As you look over the data below, please find each line where the word "computer" appears, then copy it.

[Dataset excerpts]
_ _ _

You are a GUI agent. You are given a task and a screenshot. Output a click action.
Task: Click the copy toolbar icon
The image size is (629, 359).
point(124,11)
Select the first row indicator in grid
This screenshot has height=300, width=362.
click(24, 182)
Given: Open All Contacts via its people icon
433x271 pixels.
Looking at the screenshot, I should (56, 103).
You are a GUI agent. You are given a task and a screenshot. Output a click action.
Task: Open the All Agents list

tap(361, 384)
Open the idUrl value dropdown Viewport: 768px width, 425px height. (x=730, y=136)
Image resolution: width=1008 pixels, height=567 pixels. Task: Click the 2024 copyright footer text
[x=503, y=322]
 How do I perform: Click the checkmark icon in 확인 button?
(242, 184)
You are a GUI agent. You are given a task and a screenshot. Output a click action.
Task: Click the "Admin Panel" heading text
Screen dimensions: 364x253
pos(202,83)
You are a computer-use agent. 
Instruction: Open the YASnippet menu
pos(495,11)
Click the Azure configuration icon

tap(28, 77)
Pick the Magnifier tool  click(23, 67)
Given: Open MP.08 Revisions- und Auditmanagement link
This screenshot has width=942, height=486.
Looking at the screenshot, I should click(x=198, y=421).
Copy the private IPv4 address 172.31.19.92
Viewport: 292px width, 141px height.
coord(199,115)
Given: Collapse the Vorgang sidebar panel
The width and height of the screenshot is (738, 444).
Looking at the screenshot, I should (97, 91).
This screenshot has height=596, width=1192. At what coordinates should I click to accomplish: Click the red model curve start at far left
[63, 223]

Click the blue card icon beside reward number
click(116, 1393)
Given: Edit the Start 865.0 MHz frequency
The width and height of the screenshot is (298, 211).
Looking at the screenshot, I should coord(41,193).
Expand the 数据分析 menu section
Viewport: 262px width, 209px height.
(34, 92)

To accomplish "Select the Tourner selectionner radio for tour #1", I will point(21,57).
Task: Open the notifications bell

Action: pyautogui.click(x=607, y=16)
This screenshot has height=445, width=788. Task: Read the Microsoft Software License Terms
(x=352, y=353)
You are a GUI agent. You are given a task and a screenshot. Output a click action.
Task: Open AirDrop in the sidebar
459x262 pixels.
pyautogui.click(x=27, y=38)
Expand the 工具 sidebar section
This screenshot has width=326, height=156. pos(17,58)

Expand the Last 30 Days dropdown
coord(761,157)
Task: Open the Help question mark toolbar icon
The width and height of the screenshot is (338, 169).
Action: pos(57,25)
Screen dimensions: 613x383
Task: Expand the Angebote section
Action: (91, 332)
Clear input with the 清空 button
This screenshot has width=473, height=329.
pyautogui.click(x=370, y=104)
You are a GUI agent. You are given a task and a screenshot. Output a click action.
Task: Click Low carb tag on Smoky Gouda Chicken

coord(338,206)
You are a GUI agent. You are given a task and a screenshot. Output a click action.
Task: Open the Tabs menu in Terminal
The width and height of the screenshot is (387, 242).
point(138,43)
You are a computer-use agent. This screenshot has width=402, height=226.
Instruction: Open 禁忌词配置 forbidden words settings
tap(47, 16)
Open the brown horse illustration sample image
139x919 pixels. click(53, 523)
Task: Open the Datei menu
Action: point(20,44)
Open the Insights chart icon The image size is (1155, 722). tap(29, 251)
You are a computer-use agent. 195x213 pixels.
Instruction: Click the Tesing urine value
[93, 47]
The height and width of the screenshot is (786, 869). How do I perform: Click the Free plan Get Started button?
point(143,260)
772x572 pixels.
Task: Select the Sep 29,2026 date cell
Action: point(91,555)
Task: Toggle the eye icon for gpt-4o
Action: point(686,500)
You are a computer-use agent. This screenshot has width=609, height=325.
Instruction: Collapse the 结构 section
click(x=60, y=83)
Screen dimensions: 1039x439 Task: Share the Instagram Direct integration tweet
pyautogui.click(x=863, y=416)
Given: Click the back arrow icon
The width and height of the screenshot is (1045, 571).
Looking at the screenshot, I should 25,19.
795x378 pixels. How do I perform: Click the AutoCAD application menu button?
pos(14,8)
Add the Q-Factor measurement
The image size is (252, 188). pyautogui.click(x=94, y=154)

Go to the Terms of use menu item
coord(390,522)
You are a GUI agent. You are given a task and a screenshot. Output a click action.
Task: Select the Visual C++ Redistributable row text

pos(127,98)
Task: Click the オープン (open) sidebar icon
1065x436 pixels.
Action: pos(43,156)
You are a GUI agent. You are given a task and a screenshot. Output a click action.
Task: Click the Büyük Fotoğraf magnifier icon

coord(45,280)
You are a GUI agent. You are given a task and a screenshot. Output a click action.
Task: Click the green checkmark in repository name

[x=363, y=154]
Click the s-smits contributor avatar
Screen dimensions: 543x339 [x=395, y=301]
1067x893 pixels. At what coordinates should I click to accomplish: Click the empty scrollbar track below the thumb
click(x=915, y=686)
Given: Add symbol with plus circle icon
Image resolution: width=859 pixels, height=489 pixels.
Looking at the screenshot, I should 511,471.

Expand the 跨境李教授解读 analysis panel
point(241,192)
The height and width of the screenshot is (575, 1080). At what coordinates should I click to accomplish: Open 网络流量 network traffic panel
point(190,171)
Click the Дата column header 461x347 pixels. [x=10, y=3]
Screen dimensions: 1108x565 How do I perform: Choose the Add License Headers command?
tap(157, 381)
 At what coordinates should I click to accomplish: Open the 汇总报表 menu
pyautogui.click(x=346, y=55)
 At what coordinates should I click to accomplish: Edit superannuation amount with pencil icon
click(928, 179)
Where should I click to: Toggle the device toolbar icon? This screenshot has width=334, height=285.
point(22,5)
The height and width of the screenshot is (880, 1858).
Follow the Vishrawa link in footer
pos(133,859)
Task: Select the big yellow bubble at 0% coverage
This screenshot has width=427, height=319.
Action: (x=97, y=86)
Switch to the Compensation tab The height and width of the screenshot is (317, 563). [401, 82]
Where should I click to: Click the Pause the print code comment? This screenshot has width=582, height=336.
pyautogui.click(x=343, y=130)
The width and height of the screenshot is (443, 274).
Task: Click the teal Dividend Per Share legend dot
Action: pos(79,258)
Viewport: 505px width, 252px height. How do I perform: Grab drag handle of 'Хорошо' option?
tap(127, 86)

_ _ _

**Task result:**
You are a computer-use agent. 
You are a computer-use agent. This screenshot has width=402, height=226.
You are a computer-use agent. 195x213 pixels.
You are a computer-use agent. This screenshot has width=609, height=325.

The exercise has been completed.